> **Provided data**
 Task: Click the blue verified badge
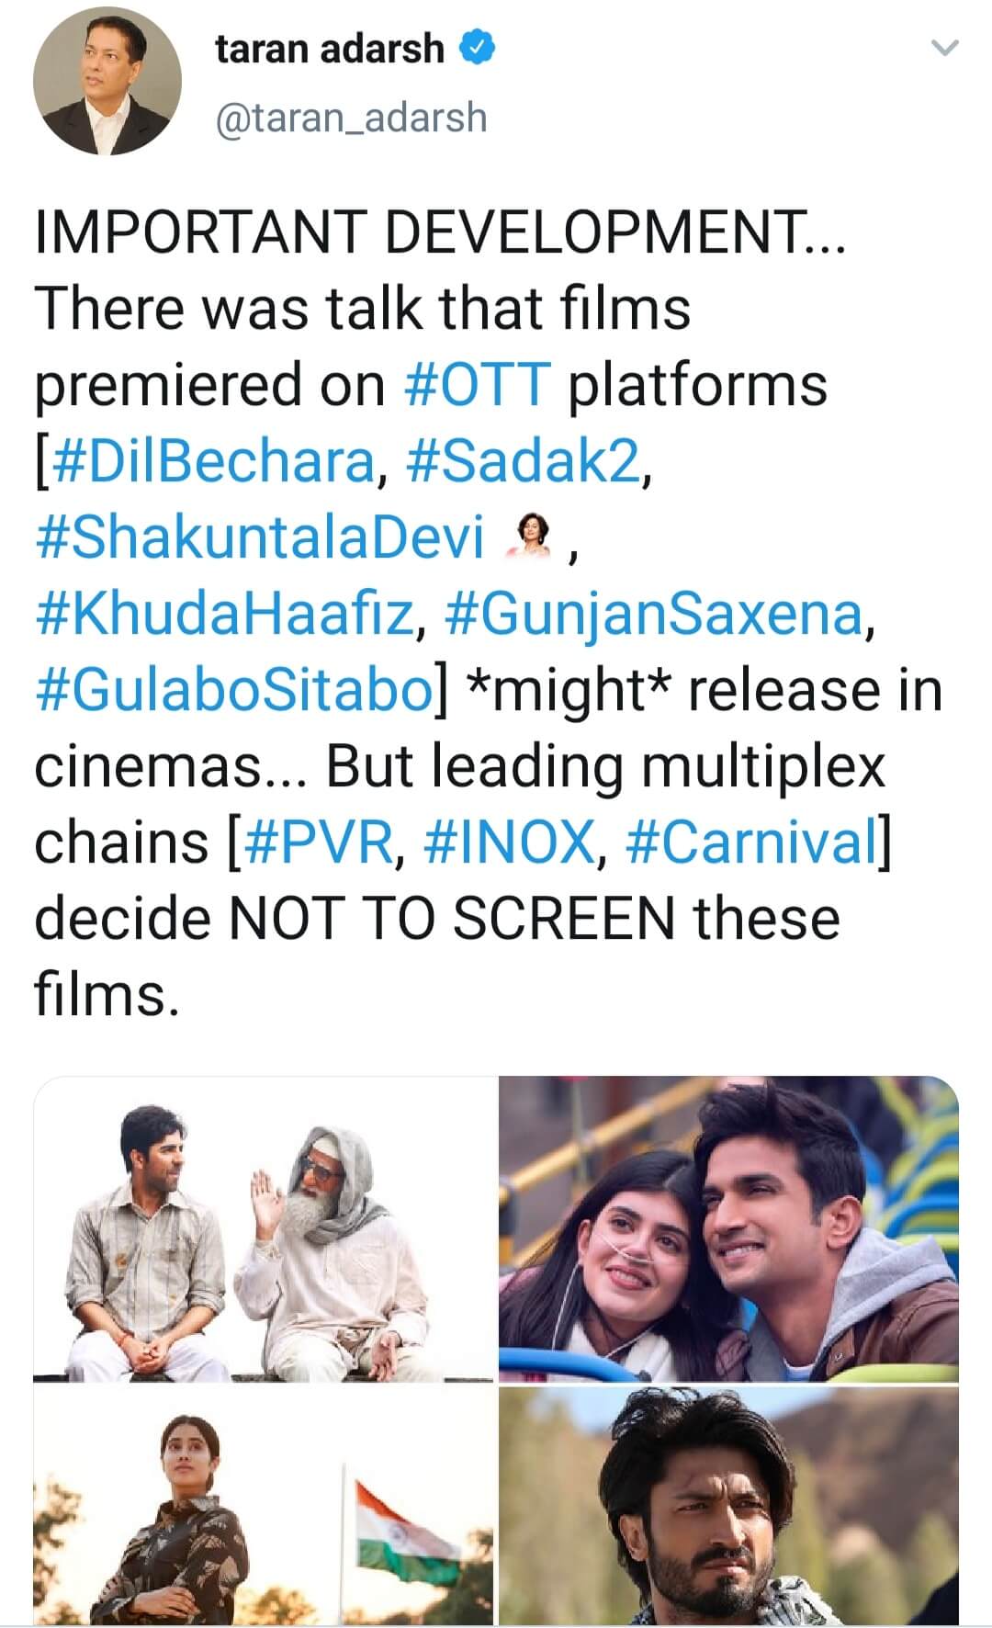point(479,48)
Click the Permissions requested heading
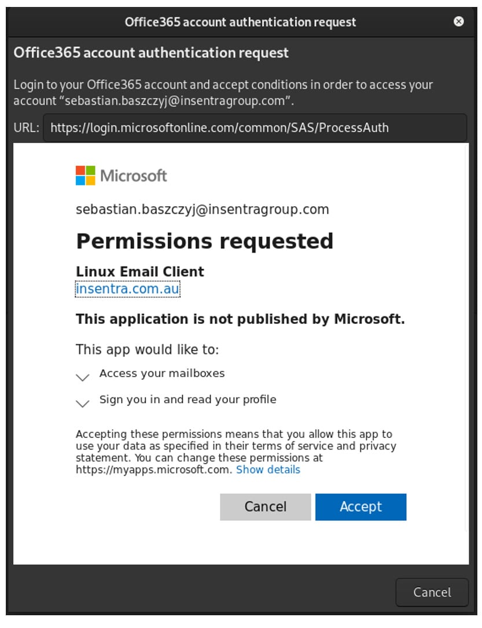The width and height of the screenshot is (482, 628). [204, 241]
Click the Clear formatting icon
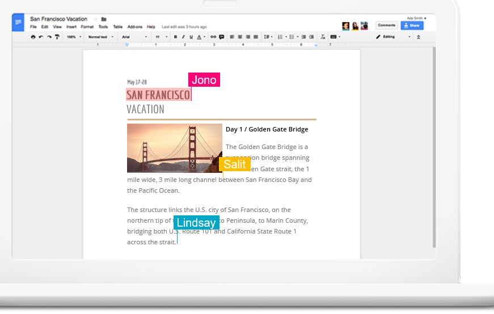The width and height of the screenshot is (494, 314). (x=323, y=37)
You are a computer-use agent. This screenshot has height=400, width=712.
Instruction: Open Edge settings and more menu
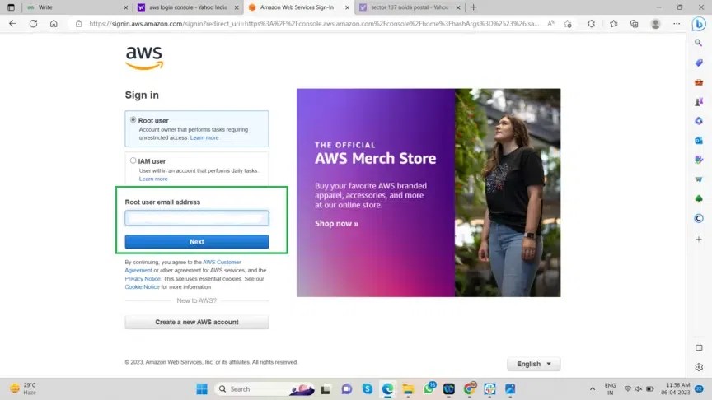[x=675, y=24]
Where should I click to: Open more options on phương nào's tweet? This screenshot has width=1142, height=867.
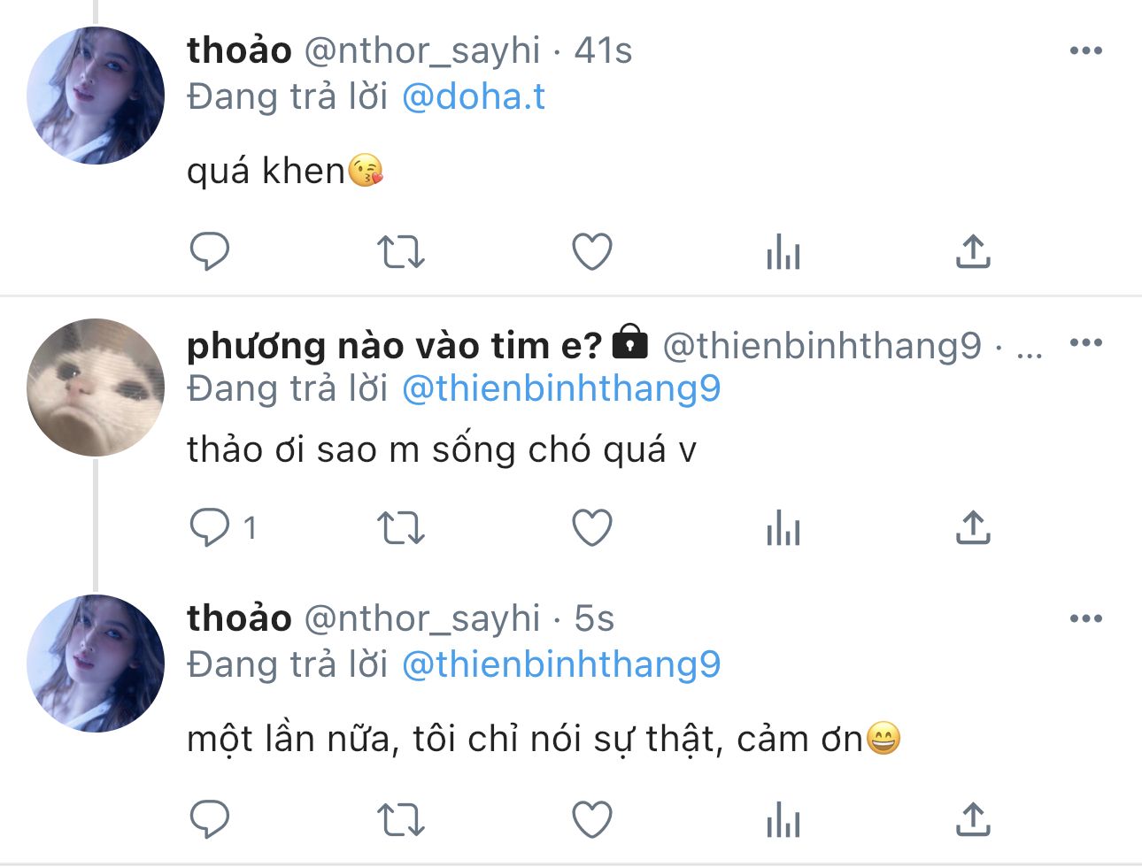(1085, 342)
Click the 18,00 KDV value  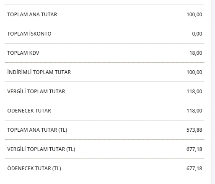coord(196,53)
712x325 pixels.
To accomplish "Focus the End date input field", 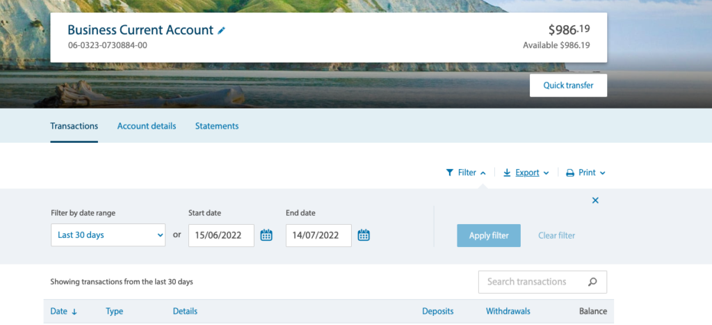I will tap(318, 235).
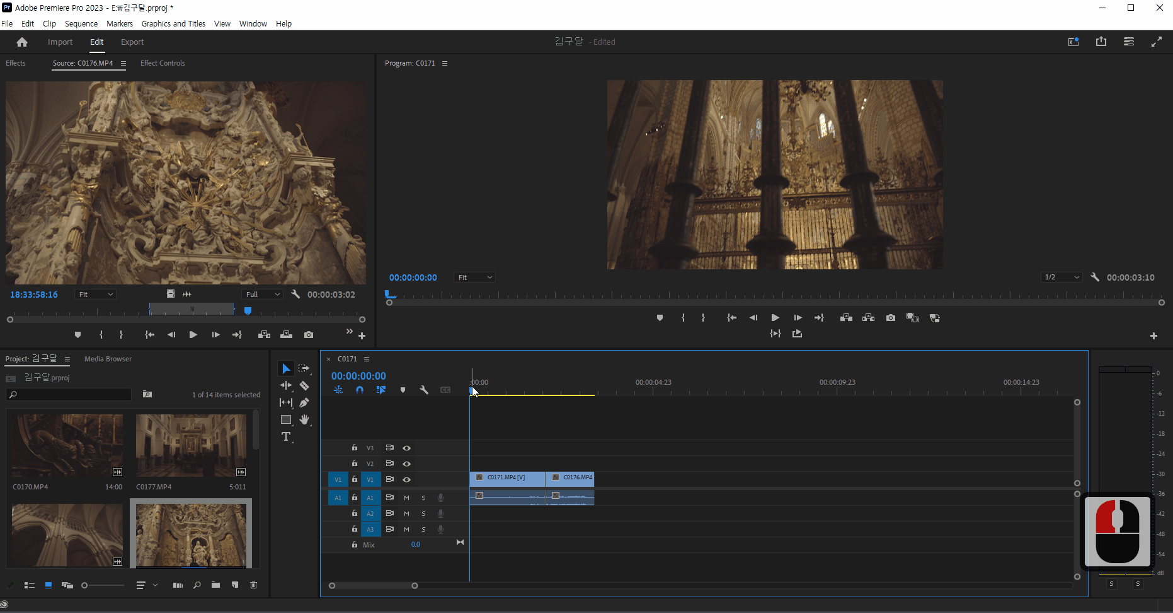Open the Quick Export share icon
This screenshot has height=613, width=1173.
pos(1101,42)
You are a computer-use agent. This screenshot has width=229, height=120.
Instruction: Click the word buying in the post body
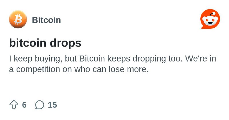click(48, 59)
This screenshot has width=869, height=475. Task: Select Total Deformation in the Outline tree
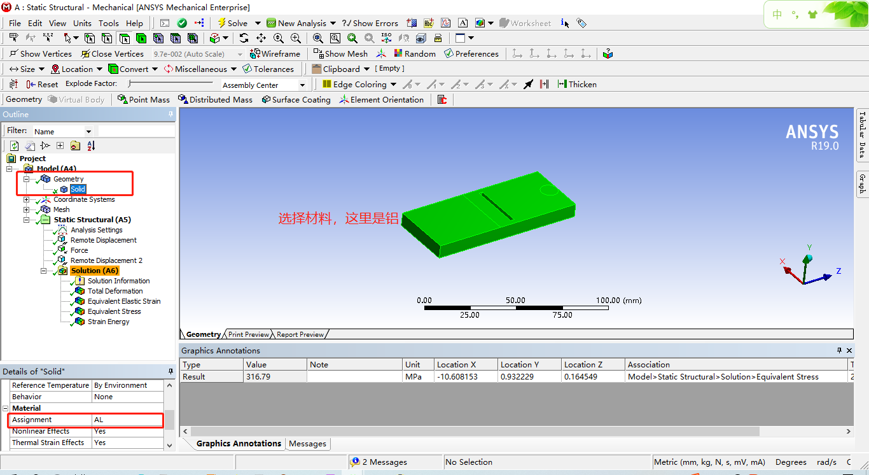pyautogui.click(x=117, y=291)
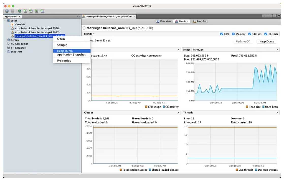Click the Used heap legend color swatch
Image resolution: width=284 pixels, height=181 pixels.
click(x=263, y=107)
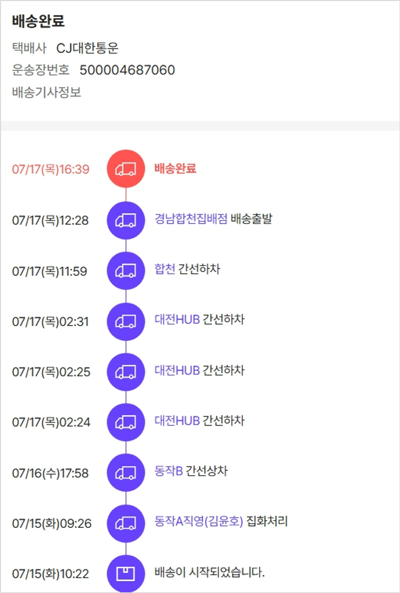Open the 경남합천집배점 location link
The height and width of the screenshot is (593, 400).
point(191,219)
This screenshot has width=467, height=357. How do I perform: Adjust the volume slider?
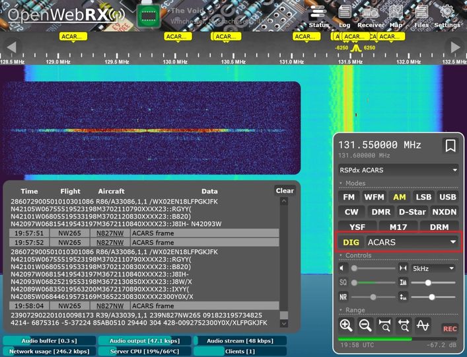pyautogui.click(x=373, y=268)
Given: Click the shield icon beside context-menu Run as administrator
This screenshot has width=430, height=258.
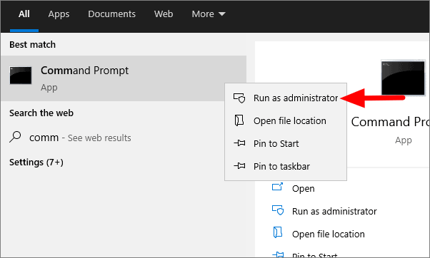Looking at the screenshot, I should [239, 98].
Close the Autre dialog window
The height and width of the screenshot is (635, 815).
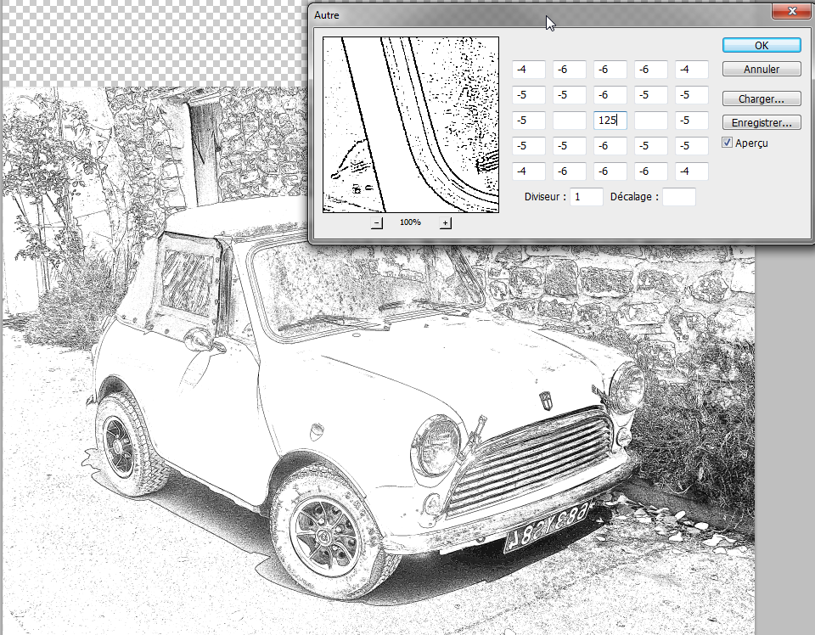click(789, 11)
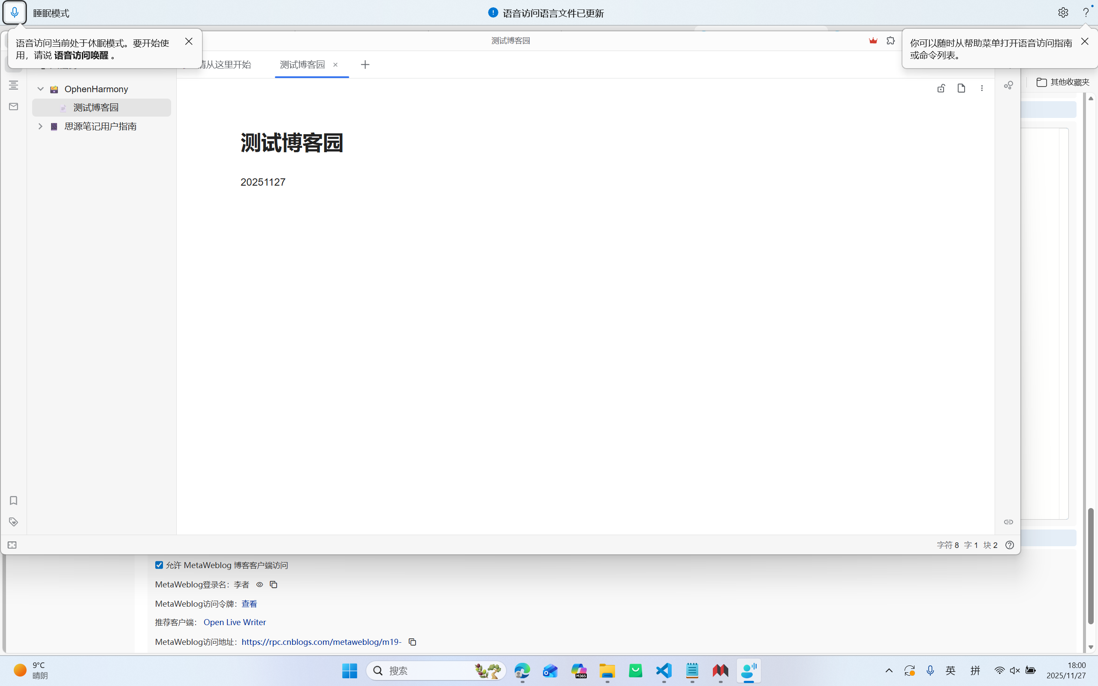Viewport: 1098px width, 686px height.
Task: Toggle the MetaWeblog login name visibility eye
Action: [260, 584]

> **Task instructions**
Report each line of the data above that contains the string "computer", matching its case exactly.

> **Task response**
You are a computer-use agent. This screenshot has height=400, width=712.
You are a computer-use agent. This screenshot has width=229, height=120.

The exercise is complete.